** Begin Exercise data **

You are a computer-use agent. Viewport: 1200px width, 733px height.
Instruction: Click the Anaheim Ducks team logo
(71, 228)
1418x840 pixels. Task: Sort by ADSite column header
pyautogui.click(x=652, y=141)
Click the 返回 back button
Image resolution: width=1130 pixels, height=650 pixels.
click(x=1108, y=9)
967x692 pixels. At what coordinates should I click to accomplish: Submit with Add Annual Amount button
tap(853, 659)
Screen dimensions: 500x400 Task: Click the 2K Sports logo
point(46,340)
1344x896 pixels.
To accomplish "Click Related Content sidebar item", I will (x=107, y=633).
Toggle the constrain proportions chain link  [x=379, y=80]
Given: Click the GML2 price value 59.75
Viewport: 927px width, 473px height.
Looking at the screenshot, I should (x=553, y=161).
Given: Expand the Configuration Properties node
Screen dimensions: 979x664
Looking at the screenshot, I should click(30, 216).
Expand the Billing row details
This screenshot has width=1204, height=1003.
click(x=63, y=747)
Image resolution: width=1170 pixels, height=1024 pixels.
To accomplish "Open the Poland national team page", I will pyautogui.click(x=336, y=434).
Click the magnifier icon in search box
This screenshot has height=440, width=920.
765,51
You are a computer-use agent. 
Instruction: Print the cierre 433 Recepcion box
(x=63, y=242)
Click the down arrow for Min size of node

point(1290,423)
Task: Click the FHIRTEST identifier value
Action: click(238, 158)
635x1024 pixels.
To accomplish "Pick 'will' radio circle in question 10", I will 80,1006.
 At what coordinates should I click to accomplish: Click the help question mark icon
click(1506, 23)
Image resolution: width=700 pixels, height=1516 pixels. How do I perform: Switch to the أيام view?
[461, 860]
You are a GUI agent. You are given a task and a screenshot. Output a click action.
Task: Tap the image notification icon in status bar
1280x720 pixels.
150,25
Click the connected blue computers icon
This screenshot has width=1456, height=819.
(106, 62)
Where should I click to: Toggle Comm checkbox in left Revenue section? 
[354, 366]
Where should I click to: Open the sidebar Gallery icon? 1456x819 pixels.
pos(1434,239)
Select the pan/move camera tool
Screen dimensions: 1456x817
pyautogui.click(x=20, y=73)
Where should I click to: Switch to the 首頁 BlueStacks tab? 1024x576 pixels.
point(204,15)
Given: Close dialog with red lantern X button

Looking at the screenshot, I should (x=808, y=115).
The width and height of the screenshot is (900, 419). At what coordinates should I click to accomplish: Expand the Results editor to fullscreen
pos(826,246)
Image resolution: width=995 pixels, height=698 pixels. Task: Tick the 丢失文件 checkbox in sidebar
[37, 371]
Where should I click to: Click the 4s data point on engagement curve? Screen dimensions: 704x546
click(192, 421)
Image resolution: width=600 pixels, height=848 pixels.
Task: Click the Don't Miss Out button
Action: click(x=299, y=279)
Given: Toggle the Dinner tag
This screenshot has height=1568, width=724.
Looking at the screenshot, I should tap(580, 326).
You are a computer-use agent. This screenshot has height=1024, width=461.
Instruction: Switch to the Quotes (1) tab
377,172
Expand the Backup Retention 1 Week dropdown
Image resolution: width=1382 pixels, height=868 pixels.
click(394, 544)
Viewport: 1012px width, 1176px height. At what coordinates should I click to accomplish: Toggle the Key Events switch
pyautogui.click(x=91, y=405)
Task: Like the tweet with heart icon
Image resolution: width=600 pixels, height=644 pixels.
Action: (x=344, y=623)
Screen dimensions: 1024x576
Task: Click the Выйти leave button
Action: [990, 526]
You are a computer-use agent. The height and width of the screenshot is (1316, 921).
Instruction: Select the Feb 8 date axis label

** End Exercise data **

## The exercise
Output every line of the entries above verbatim, with no changes to text, spacing, or order.

## Written solution
You are a computer-use agent. Viewport: 1200px width, 733px height.
Instruction: Click the Anaheim Ducks team logo
(71, 228)
1418x840 pixels. Task: Sort by ADSite column header
pyautogui.click(x=652, y=141)
Click the 返回 back button
Image resolution: width=1130 pixels, height=650 pixels.
click(x=1108, y=9)
967x692 pixels. At what coordinates should I click to accomplish: Submit with Add Annual Amount button
tap(853, 659)
Screen dimensions: 500x400 Task: Click the 2K Sports logo
point(46,340)
1344x896 pixels.
To accomplish "Click Related Content sidebar item", I will (x=107, y=633).
Toggle the constrain proportions chain link  [x=379, y=80]
Given: Click the GML2 price value 59.75
Viewport: 927px width, 473px height.
Looking at the screenshot, I should (x=553, y=161).
Given: Expand the Configuration Properties node
Screen dimensions: 979x664
Looking at the screenshot, I should click(30, 216).
Expand the Billing row details
This screenshot has width=1204, height=1003.
click(x=63, y=747)
Image resolution: width=1170 pixels, height=1024 pixels.
To accomplish "Open the Poland national team page", I will pyautogui.click(x=336, y=434).
Click the magnifier icon in search box
This screenshot has height=440, width=920.
765,51
You are a computer-use agent. 
Instruction: Print the cierre 433 Recepcion box
(x=63, y=242)
Click the down arrow for Min size of node

point(1290,423)
Task: Click the FHIRTEST identifier value
Action: click(238, 158)
635x1024 pixels.
To accomplish "Pick 'will' radio circle in question 10", I will 80,1006.
 At what coordinates should I click to accomplish: Click the help question mark icon
click(1506, 23)
Image resolution: width=700 pixels, height=1516 pixels. How do I perform: Switch to the أيام view?
[461, 860]
You are a GUI agent. You are given a task and a screenshot. Output a click action.
Task: Tap the image notification icon in status bar
1280x720 pixels.
150,25
Click the connected blue computers icon
This screenshot has width=1456, height=819.
(106, 62)
Where should I click to: Toggle Comm checkbox in left Revenue section? 
[354, 366]
Where should I click to: Open the sidebar Gallery icon? 1456x819 pixels.
pos(1434,239)
Select the pan/move camera tool
Screen dimensions: 1456x817
pyautogui.click(x=20, y=73)
Where should I click to: Switch to the 首頁 BlueStacks tab? 1024x576 pixels.
point(204,15)
Given: Close dialog with red lantern X button

Looking at the screenshot, I should (x=808, y=115).
The width and height of the screenshot is (900, 419). At what coordinates should I click to accomplish: Expand the Results editor to fullscreen
pos(826,246)
Image resolution: width=995 pixels, height=698 pixels. Task: Tick the 丢失文件 checkbox in sidebar
[37, 371]
Where should I click to: Click the 4s data point on engagement curve? Screen dimensions: 704x546
click(192, 421)
Image resolution: width=600 pixels, height=848 pixels.
Task: Click the Don't Miss Out button
Action: click(x=299, y=279)
Given: Toggle the Dinner tag
This screenshot has height=1568, width=724.
Looking at the screenshot, I should tap(580, 326).
You are a computer-use agent. This screenshot has height=1024, width=461.
Instruction: Switch to the Quotes (1) tab
377,172
Expand the Backup Retention 1 Week dropdown
Image resolution: width=1382 pixels, height=868 pixels.
click(394, 544)
Viewport: 1012px width, 1176px height. At what coordinates should I click to accomplish: Toggle the Key Events switch
pyautogui.click(x=91, y=405)
Task: Like the tweet with heart icon
Image resolution: width=600 pixels, height=644 pixels.
Action: (x=344, y=623)
Screen dimensions: 1024x576
Task: Click the Выйти leave button
Action: [990, 526]
You are a computer-use agent. The height and width of the screenshot is (1316, 921).
Instruction: Select the Feb 8 date axis label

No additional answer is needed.